Configuring the second pass
-
Double-click the second tMatchGroupHadoop
component (labelled pass2) to display the
Component view.
-
If this component does not have the same schema of the preceding
component, a warning icon appears. In this situation, click the Sync columns button to retrieve the schema from
the preceding one and once done, the warning icon disappears. -
Select the Link with a tMatchGroupHadoop
check box to reuse the connection of its preceding tMatchGroupHadoop to the Hadoop system. -
Click
and import matching keys from the match rules created
and tested in the Profiling perspective
of Talend Studio and use them in your Job. Otherwise,
define the matching key parameters as described in the below steps. -
In the Key definition table, click the
plus button to add to the list the columns on which you want to do the
matching operation, lname in this
scenario.Note
When you select a date column on which to apply an algorithm or a matching algorithm,
you can decide what to compare in the date format.For example, if you want to only compare the year in the date, in the component schema
set the type of the date column to Date and then enter
“yyyy” in the Date
Pattern field. The component then converts the date format to a string
according to the pattern defined in the schema before starting a string
comparison. -
Click in the cell of the Matching type
column and select from the list the method(s) to be used for the matching
operation, Jaro-Winkler in this
example. -
Click
below the Blocking
Definition table to add one row in the table then click in
the row and select from the list the column you want to use as a blocking
value, T_GEN_KEY in this example. This
way, the matching operation is performed only between the master records
with the same key, in this example, the same initial character of the
account numbers.Through this pass, this Job processes the matching groups provided by the
previous tMatchGroupHadoop. It selects the
groups with one single record to compare with the other master records when
both parts of them have the same generated key. -
Click Advanced settings to open its view
to verify that the Keep data in Hadoop is
clear. This way, the processed customer records are outputted into the data
flow and therefore, become available to
tLogRow. -
Select the Sort the output data by GID
check box to arrange the output data by their group IDs.
Sorting the input records
-
Double-click tSortRow to open its
Component view.
-
Under the Criteria table, click the plus
button twice to add two rows. -
In the first row, select GID for the
Schema column column, alpha for the Sort num or
alpha column and asc for
the Order asc or desc column. This means
that the sorting is performed on the GID
column of the input schema, in terms of its ascending alphabetical order.

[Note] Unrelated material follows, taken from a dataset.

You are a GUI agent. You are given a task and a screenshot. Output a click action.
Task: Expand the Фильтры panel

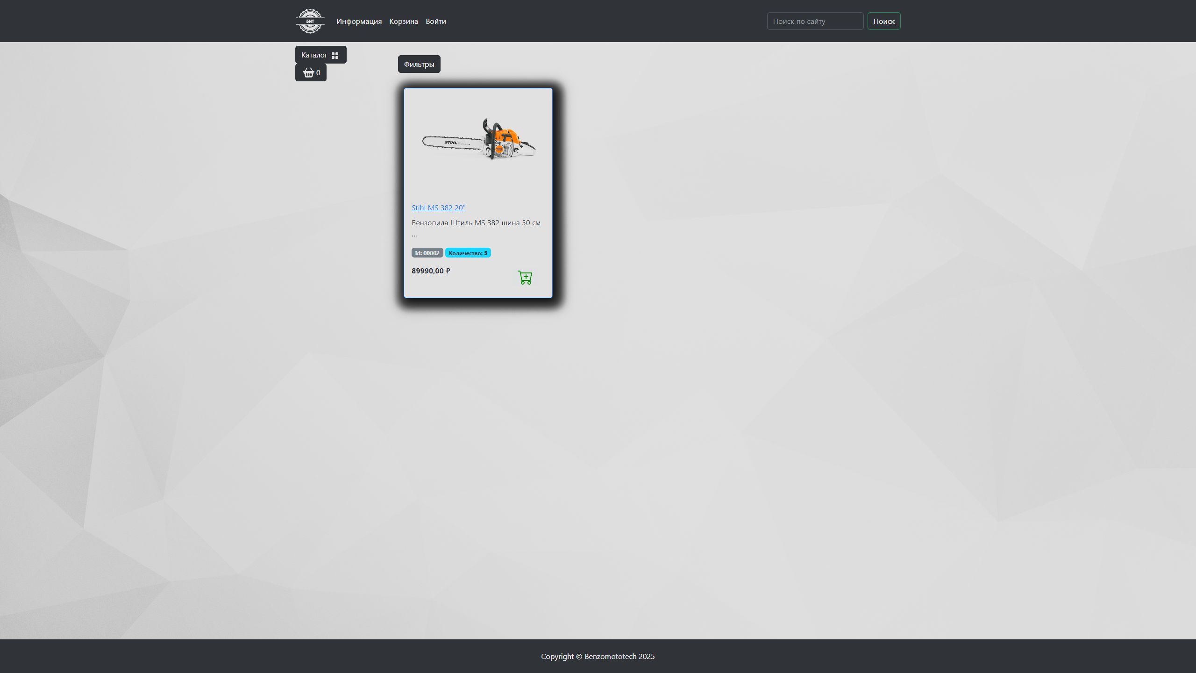coord(419,64)
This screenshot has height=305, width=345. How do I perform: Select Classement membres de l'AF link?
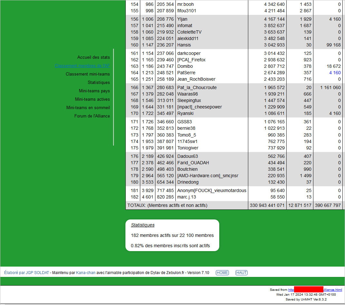(x=82, y=66)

Thus the other columns are sorted accordingly. -
Do the same to select GRP_SIZE,
num and desc accordingly in the second row.
Then you can run this Job.
The tLogRow component is used to present the
execution result of the Job.
-
If you want to configure the presentation mode on its Component view, double-click the tLogRow component of interest to open the
Component view and in the Mode area, then, select the Table (print values in cells of a table) check box. -
Press F6 to run this Job.
Once done, the Run view is opened automatically,
where you can check the execution result.

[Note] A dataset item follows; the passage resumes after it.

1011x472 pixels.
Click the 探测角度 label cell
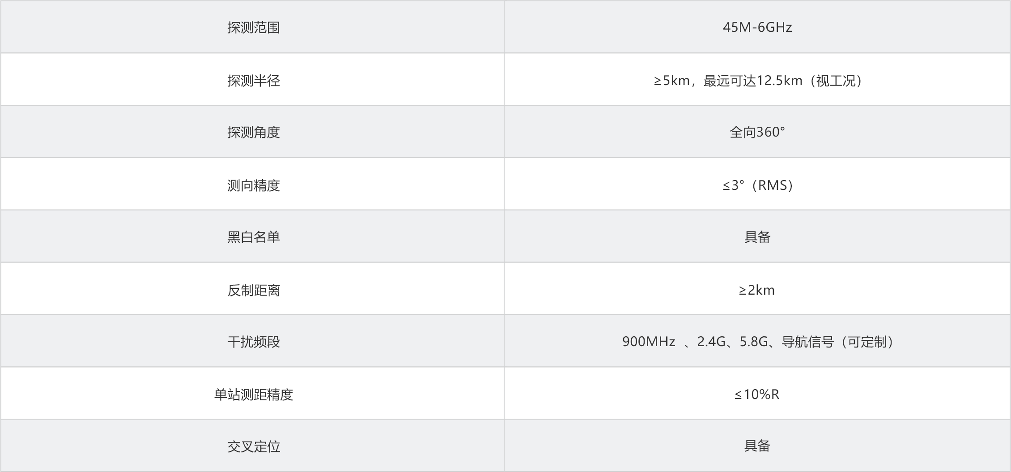pyautogui.click(x=253, y=133)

The result after the first pass reads as follows:

The result after the second pass reads as follows:

Note
For the reason of page space, the results are not totally presented.
When you compare, for example, the customer name Alexander from the results of the two passes, you will find that
more customers using the last name Alexander are
grouped together after the second pass:
-
In the first pass, Jeremy Alexander,
Bob Alexander and Maxine Alexander are not distributed in the
same group because the matching is performed only within each block defined
in the T_GEN_KEY_postcode column while
they belong to different blocks, A9, A8 and A3 respectively. -
In the second pass, the matching to be performed uses the blocks defined
in the T_GEN_KEY column. As all of the
three customer names belong to block 2,
so they are grouped together after computing the distance in between. In
addition, you can as well read, from the MASTER column, that Jeremy
Alexander is the master record of its group.